Genomic instability develops at early stages of HPV-infected neoplasias and is associated with deregulated expression of the oncogenes E6 and E7, which were both shown to induce centrosome abnormalities, multipolar mitosis and aneuploidy. The effects of HPV16 E6 and E7 on genomic integrity have been described in primary keratinocytes and in cervical cancer cell lines, which are either critical for long-term culturing or already chromosomally instable. To analyze the effects of the HPV oncogenes on genomic stability in a time dependent manner we intended to use chromosomally stable HCT116 colon carcinoma cells for the generation of clones that allow doxycycline inducible expression of HPV16 E6 and E7.

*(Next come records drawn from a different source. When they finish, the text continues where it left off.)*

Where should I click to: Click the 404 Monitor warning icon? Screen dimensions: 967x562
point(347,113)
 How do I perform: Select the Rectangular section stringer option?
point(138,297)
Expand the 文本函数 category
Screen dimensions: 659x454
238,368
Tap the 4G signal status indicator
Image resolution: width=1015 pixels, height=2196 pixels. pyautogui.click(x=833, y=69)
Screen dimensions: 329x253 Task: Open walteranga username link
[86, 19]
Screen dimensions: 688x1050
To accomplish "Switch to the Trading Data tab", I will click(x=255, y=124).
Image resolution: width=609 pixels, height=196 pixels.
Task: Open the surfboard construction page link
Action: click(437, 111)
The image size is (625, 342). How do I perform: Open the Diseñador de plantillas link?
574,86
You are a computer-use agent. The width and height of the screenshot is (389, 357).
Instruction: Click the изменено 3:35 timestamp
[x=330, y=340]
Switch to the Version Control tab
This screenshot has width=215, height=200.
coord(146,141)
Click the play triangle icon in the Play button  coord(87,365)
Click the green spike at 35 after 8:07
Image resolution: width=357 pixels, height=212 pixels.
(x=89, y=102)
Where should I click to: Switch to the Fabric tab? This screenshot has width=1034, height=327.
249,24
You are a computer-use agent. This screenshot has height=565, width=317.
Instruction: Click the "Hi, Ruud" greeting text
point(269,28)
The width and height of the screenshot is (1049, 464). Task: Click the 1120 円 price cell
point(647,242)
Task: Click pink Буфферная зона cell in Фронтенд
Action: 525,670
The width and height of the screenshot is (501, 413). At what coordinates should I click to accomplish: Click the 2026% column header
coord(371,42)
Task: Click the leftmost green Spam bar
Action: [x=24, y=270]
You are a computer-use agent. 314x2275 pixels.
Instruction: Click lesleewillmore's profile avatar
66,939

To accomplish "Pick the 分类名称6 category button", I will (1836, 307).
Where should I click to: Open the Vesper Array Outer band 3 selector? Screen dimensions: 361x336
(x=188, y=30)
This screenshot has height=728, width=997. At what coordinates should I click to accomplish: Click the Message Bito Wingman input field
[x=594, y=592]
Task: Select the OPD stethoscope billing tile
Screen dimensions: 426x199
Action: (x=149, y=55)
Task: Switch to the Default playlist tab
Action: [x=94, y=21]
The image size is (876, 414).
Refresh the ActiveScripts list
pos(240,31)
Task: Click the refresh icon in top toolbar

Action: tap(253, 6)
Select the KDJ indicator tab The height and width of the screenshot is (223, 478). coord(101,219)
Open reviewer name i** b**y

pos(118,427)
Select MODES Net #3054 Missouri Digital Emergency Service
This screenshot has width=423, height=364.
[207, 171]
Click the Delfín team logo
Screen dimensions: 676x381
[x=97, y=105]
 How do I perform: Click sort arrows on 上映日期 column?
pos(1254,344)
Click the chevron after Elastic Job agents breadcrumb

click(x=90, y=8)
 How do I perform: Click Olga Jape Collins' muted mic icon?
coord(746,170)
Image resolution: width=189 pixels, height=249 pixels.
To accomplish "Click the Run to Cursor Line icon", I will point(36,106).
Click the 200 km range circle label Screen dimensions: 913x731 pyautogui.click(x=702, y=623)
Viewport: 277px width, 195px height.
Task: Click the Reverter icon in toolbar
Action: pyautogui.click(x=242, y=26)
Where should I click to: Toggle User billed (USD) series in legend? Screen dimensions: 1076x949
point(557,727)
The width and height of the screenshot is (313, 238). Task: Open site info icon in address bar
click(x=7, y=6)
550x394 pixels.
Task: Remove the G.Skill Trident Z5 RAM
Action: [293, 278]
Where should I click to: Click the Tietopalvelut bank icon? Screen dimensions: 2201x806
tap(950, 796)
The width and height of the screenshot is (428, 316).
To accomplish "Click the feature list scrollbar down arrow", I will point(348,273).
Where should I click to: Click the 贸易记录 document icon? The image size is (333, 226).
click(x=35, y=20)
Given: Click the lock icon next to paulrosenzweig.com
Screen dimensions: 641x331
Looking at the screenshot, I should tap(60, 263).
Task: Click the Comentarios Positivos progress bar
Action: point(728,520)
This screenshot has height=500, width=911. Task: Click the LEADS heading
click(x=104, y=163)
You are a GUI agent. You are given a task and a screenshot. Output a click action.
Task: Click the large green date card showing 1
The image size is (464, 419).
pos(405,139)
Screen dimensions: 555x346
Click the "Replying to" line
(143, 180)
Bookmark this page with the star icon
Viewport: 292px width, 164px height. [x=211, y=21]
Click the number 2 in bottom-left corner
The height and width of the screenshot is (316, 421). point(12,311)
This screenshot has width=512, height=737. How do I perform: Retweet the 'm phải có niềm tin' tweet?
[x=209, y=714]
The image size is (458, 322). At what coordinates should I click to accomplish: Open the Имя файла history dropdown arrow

Western Blotting and RT-qPCR were performed to characterize HPV16 E6 and E7 expression in selected doxycycline inducible HCT116 clones. Effects on centrosome numbers and spindle poles formation during mitosis were analyzed using gamma-tubulin immunostainings. DNA damage in HCT116 clones induced for E6 and E7 expression was evaluated by staining of the phosphorylated histone component γH2AX, a marker for DNA double strand breaks. The number of aneuploid cells in response to HPV 16 E6 and E7 expression was determined by propidium iodide staining of the DNA and subsequent FACS analysis.
Induction of both oncogenes elevated the number of interphase cells showing abnormal centrosome numbers. Additionally, the percentage of cells with abnormal spindle poles during mitosis was significantly increased. Both effects could already be observed after 48 hours of oncogene induction and were found to be elevated after longer induction phases. As a result of the deregulated distribution of chromosomes during mitosis, E6- and E7-expressing cells showed increased rates of DNA damage and aneuploidy.
In conclusion, HPV16 E6 and E7 induce genomic instability in HCT116 cells as indicated by abnormal spindle pole formation and increased DNA damage rates. Subsequent analyses on gene copy number variations and differential methylation patterns will also help to understand how and how fast genomic stability is affected by the HPV oncogenes, deepening the insight into mechanisms and causes promoting malignant progression to cervical cancer.